◆ **Requirement**: What follows is a set of entries. Give them again exactly, without the pictures.

(Pixel coordinate grounding data)
>>>

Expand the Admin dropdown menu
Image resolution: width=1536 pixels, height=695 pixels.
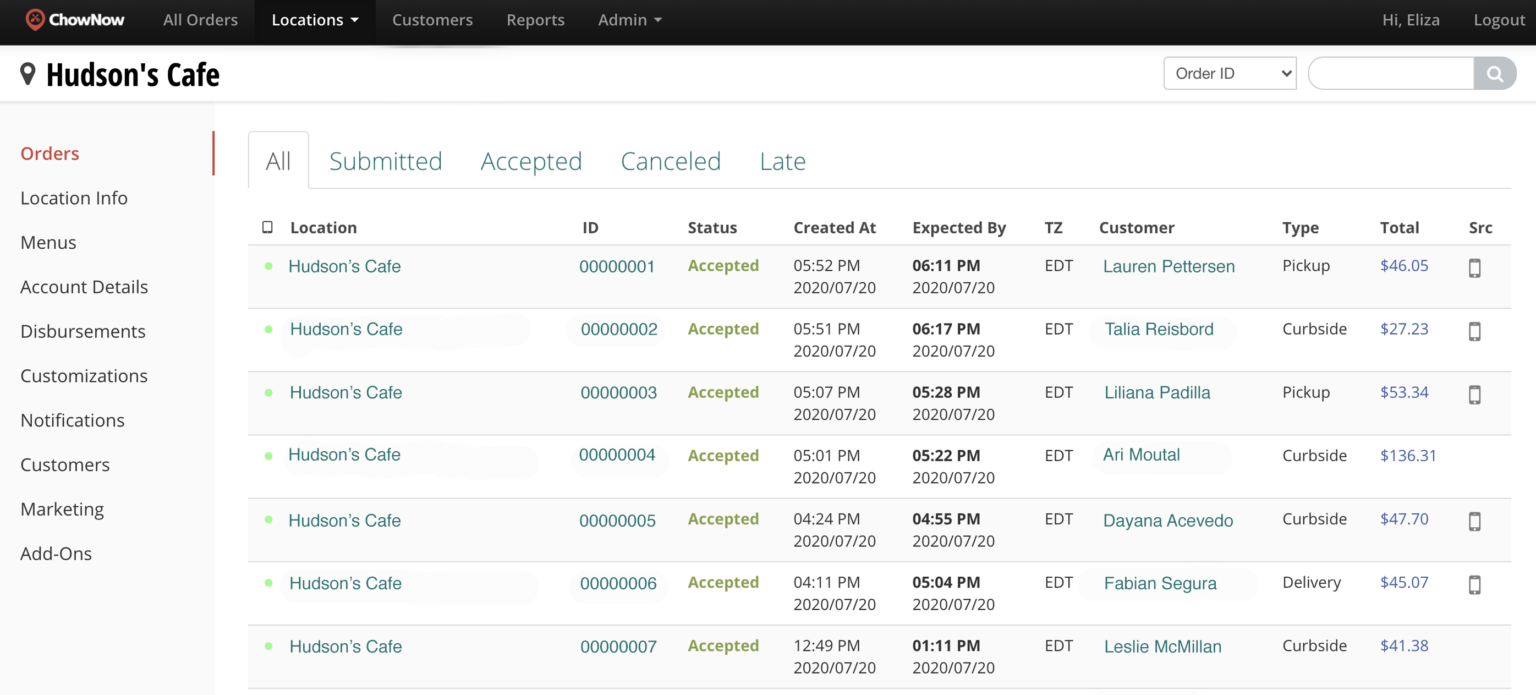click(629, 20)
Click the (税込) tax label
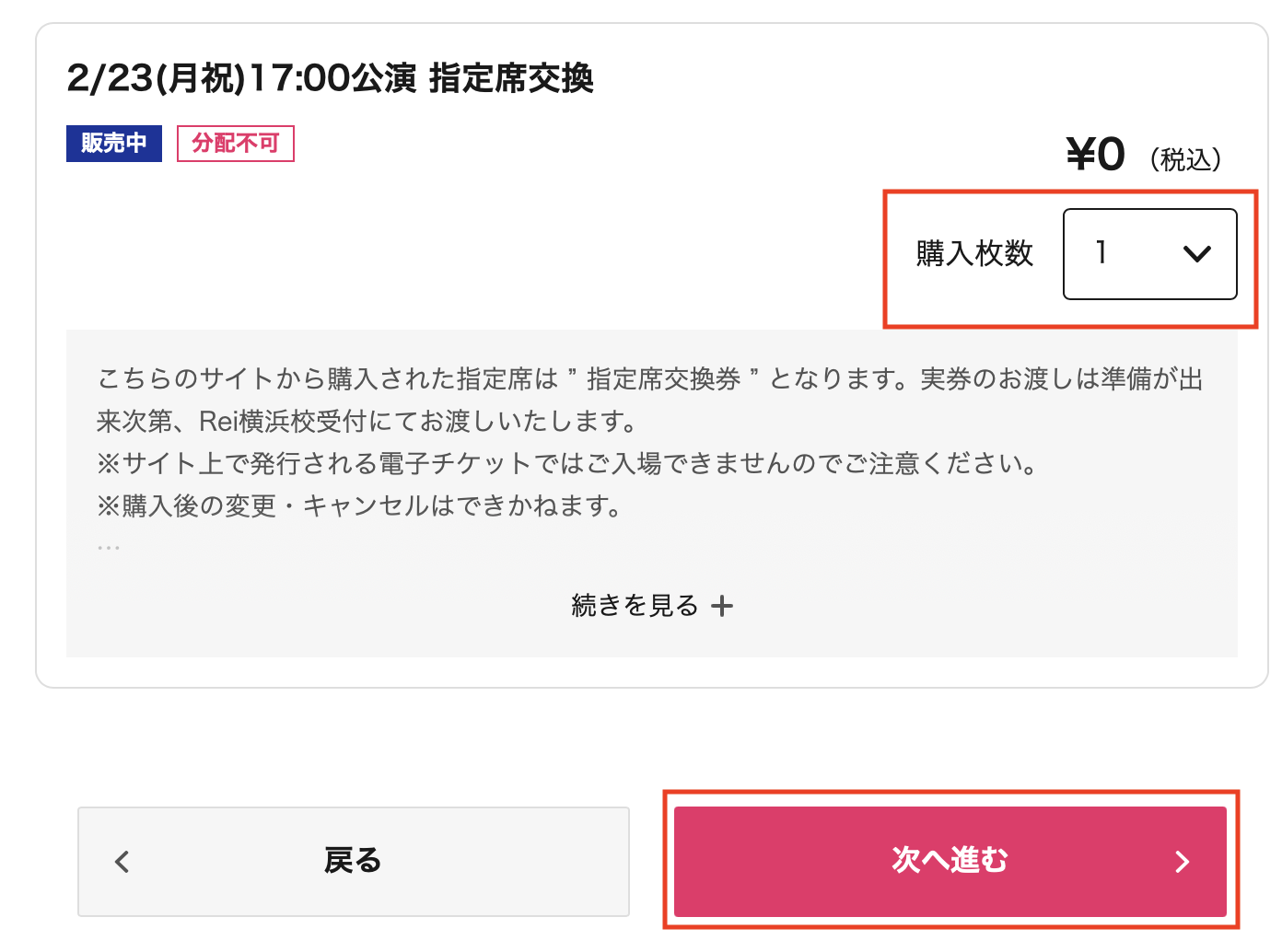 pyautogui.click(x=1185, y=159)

<<<

◆ **Solution to the exercise**:
Expand the Admin dropdown menu
Image resolution: width=1536 pixels, height=695 pixels.
click(629, 20)
Click the (税込) tax label
 pyautogui.click(x=1185, y=159)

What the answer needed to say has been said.